User Details
- User Since
- Apr 10 2021, 8:11 AM (244 w, 3 d)
- Availability
- Available
- LDAP User
- Aitolkyn
- MediaWiki User
- Unknown
Dec 30 2024
Note: My contract is finishing tomorrow. Thank you to everyone involved in this project! Below, I will report updates for the past week.
Dec 20 2024
- SHAP explanations for peacock behavior can be found at the end of this notebook. Additionally, I added bars with the top 20 words in the explanation for each class, where these are adjectives for the "positive" class, and there are mainly proper nouns for the "negative" class.
Dec 13 2024
Updates:
- Exploring the explainability of small language models with SHAP values
- Writing a final report on data preparation and baseline experiments
- Adding our reference need work as an additional use-case. Reran full-scale evaluation experiments on reference need data in the top 10 languages by active user count.
- Examples of shape values for peacock behavior, in which words like "greatest" or "stunning beauty" appear to affect the model's positive label the most.
Dec 6 2024
Updates:
- Additionally fine-tuned XLM-Roberta with max length of 512 for NPOV and Peacock. XLM-R performs slightly better than mBERT with the same max length.
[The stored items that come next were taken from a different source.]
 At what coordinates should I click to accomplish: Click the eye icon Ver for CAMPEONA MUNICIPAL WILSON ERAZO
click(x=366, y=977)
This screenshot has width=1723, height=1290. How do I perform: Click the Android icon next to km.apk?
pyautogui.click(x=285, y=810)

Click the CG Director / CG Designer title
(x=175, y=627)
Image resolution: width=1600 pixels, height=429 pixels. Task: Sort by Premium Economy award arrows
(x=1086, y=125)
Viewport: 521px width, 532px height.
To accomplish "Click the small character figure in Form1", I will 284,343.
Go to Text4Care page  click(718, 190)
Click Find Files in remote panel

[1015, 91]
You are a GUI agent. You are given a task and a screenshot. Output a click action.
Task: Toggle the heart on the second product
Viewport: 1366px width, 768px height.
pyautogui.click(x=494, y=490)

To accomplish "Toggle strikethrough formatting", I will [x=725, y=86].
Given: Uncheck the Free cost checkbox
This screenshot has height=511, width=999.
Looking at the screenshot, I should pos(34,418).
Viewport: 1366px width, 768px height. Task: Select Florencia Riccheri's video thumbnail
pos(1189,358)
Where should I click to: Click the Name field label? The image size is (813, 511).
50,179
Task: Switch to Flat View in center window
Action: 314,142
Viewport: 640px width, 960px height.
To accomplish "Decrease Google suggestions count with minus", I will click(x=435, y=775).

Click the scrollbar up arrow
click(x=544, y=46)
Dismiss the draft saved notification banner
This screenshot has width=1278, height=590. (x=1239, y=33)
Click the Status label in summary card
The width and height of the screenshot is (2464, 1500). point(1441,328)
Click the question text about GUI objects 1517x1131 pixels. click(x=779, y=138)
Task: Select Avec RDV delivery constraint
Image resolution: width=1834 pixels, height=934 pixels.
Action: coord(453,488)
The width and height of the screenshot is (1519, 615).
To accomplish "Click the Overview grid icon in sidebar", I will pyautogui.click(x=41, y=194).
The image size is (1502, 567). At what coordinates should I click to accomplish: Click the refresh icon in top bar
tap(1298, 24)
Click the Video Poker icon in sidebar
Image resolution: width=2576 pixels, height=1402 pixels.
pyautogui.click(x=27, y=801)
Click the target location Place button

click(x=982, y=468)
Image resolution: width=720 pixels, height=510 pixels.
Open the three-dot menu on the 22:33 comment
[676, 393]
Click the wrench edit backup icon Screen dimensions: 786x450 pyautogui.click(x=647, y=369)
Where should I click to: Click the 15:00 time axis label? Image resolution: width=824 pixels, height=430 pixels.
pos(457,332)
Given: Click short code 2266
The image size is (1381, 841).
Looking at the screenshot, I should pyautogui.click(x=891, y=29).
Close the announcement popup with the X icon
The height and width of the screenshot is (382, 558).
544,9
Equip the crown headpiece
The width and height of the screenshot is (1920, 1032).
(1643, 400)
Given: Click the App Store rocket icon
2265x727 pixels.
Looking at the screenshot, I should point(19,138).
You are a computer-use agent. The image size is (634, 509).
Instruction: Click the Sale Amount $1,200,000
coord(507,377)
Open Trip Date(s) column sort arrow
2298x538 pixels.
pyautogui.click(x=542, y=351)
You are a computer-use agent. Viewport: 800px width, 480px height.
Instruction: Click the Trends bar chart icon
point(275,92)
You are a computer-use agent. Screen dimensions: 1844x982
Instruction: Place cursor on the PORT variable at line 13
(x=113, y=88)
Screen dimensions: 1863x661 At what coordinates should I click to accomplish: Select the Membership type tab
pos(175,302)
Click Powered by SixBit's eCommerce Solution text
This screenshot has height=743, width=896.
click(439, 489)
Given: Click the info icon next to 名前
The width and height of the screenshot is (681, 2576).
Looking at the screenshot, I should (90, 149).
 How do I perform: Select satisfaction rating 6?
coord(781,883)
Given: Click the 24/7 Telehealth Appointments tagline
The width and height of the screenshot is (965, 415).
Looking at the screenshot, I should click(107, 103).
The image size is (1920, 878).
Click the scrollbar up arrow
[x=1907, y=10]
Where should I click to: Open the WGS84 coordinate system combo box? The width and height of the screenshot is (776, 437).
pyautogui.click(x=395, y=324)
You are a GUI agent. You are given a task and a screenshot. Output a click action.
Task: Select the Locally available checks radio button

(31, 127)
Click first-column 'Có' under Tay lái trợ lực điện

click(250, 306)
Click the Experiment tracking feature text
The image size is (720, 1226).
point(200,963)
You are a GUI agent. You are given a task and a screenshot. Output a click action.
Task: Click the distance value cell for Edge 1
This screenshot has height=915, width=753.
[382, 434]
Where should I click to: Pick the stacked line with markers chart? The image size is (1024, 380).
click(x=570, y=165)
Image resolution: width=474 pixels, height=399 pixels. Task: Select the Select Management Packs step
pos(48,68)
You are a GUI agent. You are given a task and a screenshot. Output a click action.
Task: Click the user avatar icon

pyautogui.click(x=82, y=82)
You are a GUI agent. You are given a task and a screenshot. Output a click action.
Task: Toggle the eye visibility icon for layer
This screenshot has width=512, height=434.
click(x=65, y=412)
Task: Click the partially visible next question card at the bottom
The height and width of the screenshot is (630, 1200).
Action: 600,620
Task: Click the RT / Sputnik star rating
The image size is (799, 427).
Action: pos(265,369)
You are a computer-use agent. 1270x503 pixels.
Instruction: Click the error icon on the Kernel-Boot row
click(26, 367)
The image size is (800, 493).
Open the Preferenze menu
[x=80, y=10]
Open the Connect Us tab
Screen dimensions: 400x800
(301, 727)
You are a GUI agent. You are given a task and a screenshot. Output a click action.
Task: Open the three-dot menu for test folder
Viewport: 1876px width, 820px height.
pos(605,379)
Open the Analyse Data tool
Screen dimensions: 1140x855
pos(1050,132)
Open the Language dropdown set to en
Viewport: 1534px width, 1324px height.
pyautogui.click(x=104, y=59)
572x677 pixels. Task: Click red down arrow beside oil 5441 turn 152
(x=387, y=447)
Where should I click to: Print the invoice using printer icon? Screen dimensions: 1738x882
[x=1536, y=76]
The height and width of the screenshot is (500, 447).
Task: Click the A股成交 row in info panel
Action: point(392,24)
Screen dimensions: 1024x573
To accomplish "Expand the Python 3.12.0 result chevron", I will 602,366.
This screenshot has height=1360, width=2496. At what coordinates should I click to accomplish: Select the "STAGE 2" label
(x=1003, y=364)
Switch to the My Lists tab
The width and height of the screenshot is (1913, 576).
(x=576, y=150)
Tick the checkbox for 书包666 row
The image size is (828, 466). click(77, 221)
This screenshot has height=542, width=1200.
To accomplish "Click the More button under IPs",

- Updated mBERT trained on enwiki - Peacock
- The updates are reflected in the table above and in the notebooks at: for npov, for peacock
Nov 29 2024
Updates
- Baselines for tasks 2 and 3 were updated and evaluation of full data was reported
- All plots & results are presented here: for npov, for peacock
Nov 22 2024
Updates:
- Train multiple models on Task 2 and Task 3
- I used multilingual BERT and XLM-R Longformer in my experiments
- I ran testing on the full evaluation dataset and reported the results in detail in the slides here
- We also test the performance by topic in enwiki
- Findings
- Passing page title along with the content improves the accuracy
- Increased context size of 4K tokens with XLM-R Longformer does not improve the performance significantly
- mBERT trained on all wikis performs better on other languages than mBERT trained only on English samples
- NPOV detection classification shows lower accuracy results
Nov 15 2024
Data can be found on the cluster at:
- Eval data:
Task 2 at aitolkyn/ai_use_cases/npov/data_final/eval_npov_data.parquet
Task 3 at aitolkyn/ai_use_cases/peacock/data_final/eval_peacock_data.parquet
Nov 8 2024
Related Code:
- Task 3 - Peacock Behavior Detection at https://gitlab.wikimedia.org/repos/research/llm_evaluation/-/tree/ait/eval-datasets/notebooks/peacock
Nov 1 2024
Related Code:
- Task 1 - Article Categorization at https://gitlab.wikimedia.org/repos/research/llm_evaluation/-/tree/ait/eval-datasets/notebooks/categories?ref_type=heads
- Task 2 - NPOV Detection at https://gitlab.wikimedia.org/repos/research/llm_evaluation/-/tree/ait/eval-datasets/notebooks/%5Bnew%5Dnpov?ref_type=heads
Updates:
- Get templates that link to the NPOV policy using langlinks API and page. redirects
- hewiki and plwiki do not have a dedicated page for POV template
- Collected all historical revisions that contain the above-mentioned templates across 23 languages and additionally supplemented with a bunch of metadata
- Extracted positive/negative pairs from each page following the previous approach
- 5 languages, i.e., hewiki, hiwiki, idwiki, rowiki, elwiki, have less than 1K pairs --> will be discarded from the final dataset (+plwiki that doesn't have a dedicated POV template page)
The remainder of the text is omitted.